Promotion and back on foot patrol

“I came to be interviewed for promotion after 8 years. Thanks to the radio car I had dealt with everything, and been sent to everything. I went on the promotion board and was the first post war recruit to be promoted to sergeant, so I was flying.


Joe in his sergeants' uniform. Courtesy of Joe Davies.

Whenever you were promoted you went straight to your feet again, I had been used to having a vehicle for the last six years, a motorbike or a car. You could see something and get straight on to it.

I worked in the town centre as a patrol sergeant for a good four years. It was called ‘C’ Division, covering Blakenhall, the town centre, Penn Road, Merry Hill, and Monmore Green.

If you hadn’t got a push bike you had to walk. You had to go out to Penn and see places right round. I tried an old bike, I’ve still got it, that’s how advanced things were in those days. We hadn’t got radios.”

Return to the Traffic Department

“Then I moved back into traffic as a sergeant, I was alright again then. We didn’t have radios on the motorbikes until 1953 or 1954. They were very slow in coming on the bikes. They had to alter the law when they put radios in police cars. We would be going to a job with a boot full of batteries, a hell of a weight. The car was tail heavy. If you left the car parked at an incident, by the time you came back the batteries would be flat, and you would need a push to get started.

They amended the law so that you could leave the engine running on a police car, fire engine, or an ambulance. Up to then it was an offence to park a vehicle and leave it unattended with the engine running. We then had two sets of keys, one that was always in the ignition, and another for the doors. After that we always left the engine running from the start of a patrol.

Discipline was rigid on the cars. They had to be immaculate, and we used to clean them before we went out, we had pride in our machines. Sergeant George Llewellyn used to say “don’t forget the tyres are part of the car!” If you got a puncture in the night and put the spare on, you would leave a defect form in the office when you went off duty, to inform them of the puncture. George would call us over the air to ask if we had inspected the vehicle thoroughly, and to ask if the spare tyre is inflated.

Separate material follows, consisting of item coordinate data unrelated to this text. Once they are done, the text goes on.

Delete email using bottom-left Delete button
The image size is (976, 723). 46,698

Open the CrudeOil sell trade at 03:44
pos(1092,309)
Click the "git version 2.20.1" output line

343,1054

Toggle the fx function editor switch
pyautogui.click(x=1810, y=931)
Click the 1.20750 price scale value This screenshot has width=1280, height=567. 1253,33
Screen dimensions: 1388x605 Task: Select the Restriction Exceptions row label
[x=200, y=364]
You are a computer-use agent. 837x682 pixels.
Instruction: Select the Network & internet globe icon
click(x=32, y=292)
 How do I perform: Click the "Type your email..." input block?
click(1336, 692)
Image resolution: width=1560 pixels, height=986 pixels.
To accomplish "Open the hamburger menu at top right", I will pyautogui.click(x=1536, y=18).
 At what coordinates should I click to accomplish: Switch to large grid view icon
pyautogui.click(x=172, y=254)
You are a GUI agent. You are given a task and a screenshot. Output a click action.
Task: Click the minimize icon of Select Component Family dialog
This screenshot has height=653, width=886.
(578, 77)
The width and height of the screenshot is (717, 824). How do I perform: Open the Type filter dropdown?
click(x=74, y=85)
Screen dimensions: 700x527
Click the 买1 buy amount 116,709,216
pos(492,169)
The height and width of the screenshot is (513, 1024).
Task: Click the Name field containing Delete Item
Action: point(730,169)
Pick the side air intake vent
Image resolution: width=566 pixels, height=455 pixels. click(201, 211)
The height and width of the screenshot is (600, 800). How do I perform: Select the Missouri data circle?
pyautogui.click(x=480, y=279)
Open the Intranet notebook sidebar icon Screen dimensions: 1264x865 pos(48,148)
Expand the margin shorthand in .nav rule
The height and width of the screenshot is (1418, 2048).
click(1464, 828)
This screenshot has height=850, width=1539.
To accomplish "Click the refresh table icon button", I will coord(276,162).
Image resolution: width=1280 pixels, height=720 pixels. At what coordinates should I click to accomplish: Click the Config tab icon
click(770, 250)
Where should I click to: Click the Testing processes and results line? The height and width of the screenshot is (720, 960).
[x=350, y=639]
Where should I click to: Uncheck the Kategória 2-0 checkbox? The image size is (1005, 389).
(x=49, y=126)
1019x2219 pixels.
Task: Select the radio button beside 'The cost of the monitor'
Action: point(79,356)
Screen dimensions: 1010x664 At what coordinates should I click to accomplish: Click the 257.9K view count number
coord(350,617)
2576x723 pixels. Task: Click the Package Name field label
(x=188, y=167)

The lads sometimes went to fish and chip shops for something to eat. George would sniff inside the cars for the smell of fish and chips, and would discipline you if he could smell them. When we were on parade he used to say “I will not have my vehicles smelling of fish and chips, I will not have fish and chips in my patrol cars.”

Discipline was terrific on the motor patrol, if you slightly kicked over the traces you knew you were out, back on your flat feet again.”


Wilf de la Cour (left), a pre-war bobby from the Channel Islands, with Margaret, Joe, and their Austin 8. Taken off Westminster Bridge, London. Courtesy of Joe Davies.